BPS mengumumkan jumlah orang miskin pada September 2020 bertambah 0,97 persen atau 2,76 juta orang secara tahunan. Total warga yang tergolong miskin menjadi 10,79 persen jumlah penduduk atau 27,55 juta orang.
Oleh
Redaksi
·2 menit baca
Jumlah orang miskin bertambah pada tahun 2020. Pertumbuhan berkualitas harus terus didorong selain bantuan pemerintah untuk mengatasi dampak Covid-19.
Badan Pusat Statistik (BPS) mengumumkan jumlah orang miskin pada September 2020 bertambah 0,97 persen atau 2,76 juta orang secara tahunan. Total orang yang tergolong miskin menjadi 10,79 persen jumlah penduduk atau 27,55 juta orang. Sementara rasio gini yang mengukur ketimpangan kemakmuran tak bertambah nyata, yaitu dari 0,380 menjadi 0,385.
Pertambahan jumlah orang miskin sudah diduga sebelumnya karena pandemi Covid-19 mengganggu aktivitas ekonomi secara masif. Namun, pertambahan jumlah orang miskin tidak sebesar perkiraan beberapa lembaga. Sembilan program perlindungan sosial pemerintah berhasil menekan pertambahan jumlah orang miskin.
Walakin, catatan tetap haruslah diberikan pada garis kemiskinan, yaitu Rp 458.957 per kapita per bulan atau sekitar Rp 15.000 per hari, masih jauh dari target pembangunan berkelanjutan, yakni 2 dollar AS per orang per hari.
Selain itu, tingkat kedalaman kemiskinan juga naik dari 1,61 pada Maret 2020 menjadi 1,75 pada September lalu. Kedalaman kemiskinan menggambarkan rata-rata jarak antara pengeluaran penduduk miskin dan garis kemiskinan. Sementara Indeks Keparahan Kemiskinan bertambah dari 0,38 menjadi 0,47. Indeks Keparahan Kemiskinan menggambarkan ketimpangan pengeluaran di antara penduduk miskin.
Penyebab bertambahnya jumlah orang miskin tidak tunggal, tetapi pandemi ikut berperan. Data BPS memperlihatkan, jumlah penganggur terbuka naik, penduduk usia kerja yang terdampak Covid-19 ada 29,12 juta orang atau 14,28 persen.

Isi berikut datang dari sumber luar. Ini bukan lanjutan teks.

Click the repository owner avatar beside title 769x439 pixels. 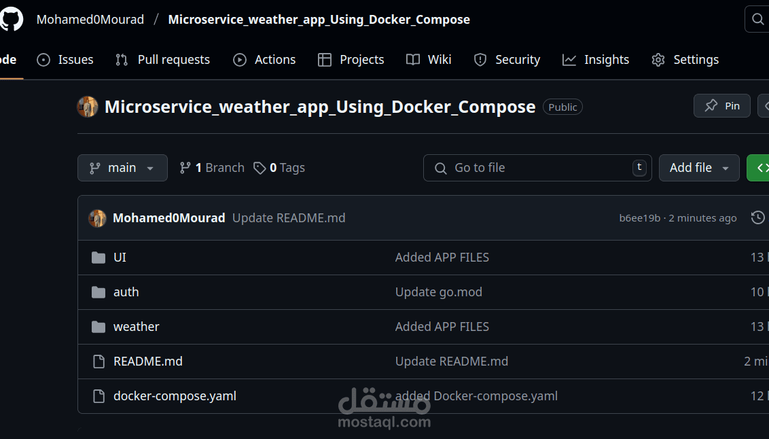pyautogui.click(x=88, y=107)
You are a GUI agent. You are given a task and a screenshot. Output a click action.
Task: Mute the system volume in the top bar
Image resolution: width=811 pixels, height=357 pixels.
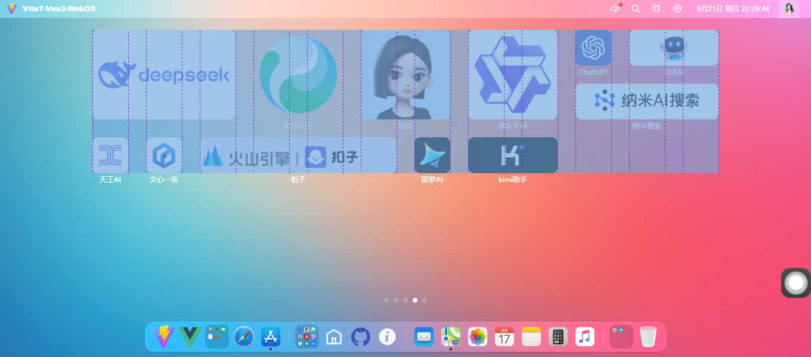click(x=614, y=8)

Pada 2021, kita ingin bukan saja pertumbuhan ekonomi akan mencapai target 4,5-5,3 persen, melainkan juga menurunkan jumlah orang miskin. Agar keduanya berjalan bersamaan, pertumbuhan perlu berkualitas.
Ekspor pada tahun ini dapat lebih baik seiring membaiknya situasi kesehatan di negara mitra dagang. Usaha kecil dan menengah (UKM) yang menyerap sekitar 40 persen tenaga kerja harus difasilitasi mengekspor, antara lain UKM perkebunan yang memproduksi minyak kelapa sawit mentah (CPO), kopi, lada, dan perikanan.
Investasi harus menjadi lebih mudah, terutama untuk bidang usaha baru dengan pelaku wirausaha baru. Penggunaan kandungan lokal diperluas dan diperdalam, seperti dilakukan Kementerian Badan Usaha Milik Negara (BUMN). Melalui Pasar Digital, UMKM mendapat akses ikut dalam pengadaan barang dan jasa pemerintah, khususnya BUMN.
Industri manufaktur menjadi tumpuan menciptakan lapangan kerja yang akan menghasilkan konsumsi masyarakat. Namun, industri kreatif, seperti film, musik, dan makanan, juga harus mendapat perhatian; ketiganya menjadi kebutuhan dasar akibat orang lebih banyak beraktivitas dari rumah.
Semua itu harus didukung kelembagaan yang kuat, tidak melakukan korupsi, nepotisme, dan kolusi. Korupsi bantuan sosial atau izin ekspor benur mengingatkan bahwa kita membutuhkan kelembagaan yang tidak ekstraktif.